The platform was built using publicly available data from market operators, a levelized cost of energy calculation, and a proprietary algorithm to model hypothetical project revenue. BRC’s market analysis platform produces an estimated “value” calculation for about 4,300 nodes, or grid-connection points — across all seven U.S. independent system operators covering 39 states.

“In 65% of the U.S., it’s possible to source wind and solar directly but, much like real estate, these renewable energy deals hinge on location, location, location,” said Hervé Touati, Managing Director at RMI. “At the Business Renewables Center, we are working to educate business leaders with insights on economic value that help buyers and developers build better projects in ideal locations.”

This software tool, currently available to members of the BRC, aims to help buyers and developers of renewable projects build a more complete picture of wholesale electricity market economics, based on real price histories for individual grid-connection locations.

“Though our software platform, BRC is working to streamline corporate procurement by bringing a new level of transparency to the industry,” said Touati.

Thermal tracking
Researchers at the Department of Energy’s Pacific Northwest National Laboratory (PNNL) are developing software to track birds and bats near offshore wind projects.

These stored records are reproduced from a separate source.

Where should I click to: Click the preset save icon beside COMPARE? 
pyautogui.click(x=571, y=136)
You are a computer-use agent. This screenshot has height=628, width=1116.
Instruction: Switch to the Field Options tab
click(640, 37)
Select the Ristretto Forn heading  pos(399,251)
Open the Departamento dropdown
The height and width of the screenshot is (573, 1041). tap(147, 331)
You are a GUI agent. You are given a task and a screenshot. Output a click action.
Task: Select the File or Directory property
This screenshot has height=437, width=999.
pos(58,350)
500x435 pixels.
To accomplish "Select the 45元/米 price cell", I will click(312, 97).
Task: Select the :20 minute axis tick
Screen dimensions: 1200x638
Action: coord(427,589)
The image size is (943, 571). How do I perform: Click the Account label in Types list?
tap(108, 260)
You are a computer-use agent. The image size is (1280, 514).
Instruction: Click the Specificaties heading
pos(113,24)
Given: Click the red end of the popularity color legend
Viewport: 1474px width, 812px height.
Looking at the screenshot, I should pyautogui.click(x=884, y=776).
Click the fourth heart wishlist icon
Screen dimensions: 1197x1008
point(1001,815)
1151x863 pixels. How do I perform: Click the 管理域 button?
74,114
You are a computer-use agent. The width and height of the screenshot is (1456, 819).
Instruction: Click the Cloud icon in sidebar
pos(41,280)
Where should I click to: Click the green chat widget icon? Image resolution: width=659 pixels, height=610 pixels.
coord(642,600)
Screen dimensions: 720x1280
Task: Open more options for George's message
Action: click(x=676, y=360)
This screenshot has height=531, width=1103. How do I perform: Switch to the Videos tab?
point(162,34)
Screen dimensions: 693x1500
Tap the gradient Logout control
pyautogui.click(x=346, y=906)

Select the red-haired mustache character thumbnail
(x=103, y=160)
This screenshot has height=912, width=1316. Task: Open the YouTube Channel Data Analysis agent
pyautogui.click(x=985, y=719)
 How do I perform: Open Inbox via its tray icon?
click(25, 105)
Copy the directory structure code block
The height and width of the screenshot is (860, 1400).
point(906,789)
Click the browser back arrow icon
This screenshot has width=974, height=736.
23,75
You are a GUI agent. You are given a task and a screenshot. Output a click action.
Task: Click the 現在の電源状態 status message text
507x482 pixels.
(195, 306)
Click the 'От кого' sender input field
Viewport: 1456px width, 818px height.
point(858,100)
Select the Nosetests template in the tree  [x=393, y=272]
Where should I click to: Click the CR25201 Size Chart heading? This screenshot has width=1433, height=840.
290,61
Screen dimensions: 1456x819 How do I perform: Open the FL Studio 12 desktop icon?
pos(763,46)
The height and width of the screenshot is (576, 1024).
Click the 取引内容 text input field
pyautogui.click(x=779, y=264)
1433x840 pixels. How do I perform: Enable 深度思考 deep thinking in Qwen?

The platform, called ThermalTracker, automatically notes and categorizes birds and bats found in thermal-imaging video.

“Birds and bats fly over offshore waters, but they’re difficult to track in such remote locations,” said PNNL engineer Shari Matzner, who leads the project.

The software can help determine if there are many birds or bats near a proposed offshore project, and if they could be affected by development. If that’s the case, developers can consider adjusting the location of a the project or even modifying an existing project’s operations.

“ThermalTracker can help developers and regulators make informed decisions about siting and operating offshore wind projects,” said Matzner. “We need scientific tools like this to better understand how offshore wind turbines can coexist with birds and bats.”  

Connecting experts
Imagine that during a routine wind-turbine inspection, a wind tech hears an odd noise coming from the gearbox. He is unsure of the cause and could use a second opinion to diagnose the problem. If the technician is equipped with live video-collaboration software that connects his footage and audio to a remote expert, he or she may save time, costs, and an additional trip or two up-tower.

By using a collaboration platform, such as Librestream’s Onsight, the tech simply launches the Onsight app on his smartphone, connects using cellular or wireless networks, and video calls his expert at headquarters. Unlike video chat or conference calling, Onsight was built to meet rigorous security requirements and operate in low bandwidth environments.

“Through use of an easy-to-access app, the wind technician and equipment expert can work together on finding and fixing that gearbox problem,” explained Charlie Neagoy, VP Business Development with Librestream Technologies Inc. “The two can pass notes virtually (via text), and telestrate or draw on the video screen.” A telestrator is a device that lets its operator draw a freehand sketch over a moving or still video image.

Neagoy said the software can also integrate within existing workflow processes and build a saved knowledge base that leverages expertise as part of the Internet of things. “So when a similar problem occurs in the future, the answer is available and only a click away.”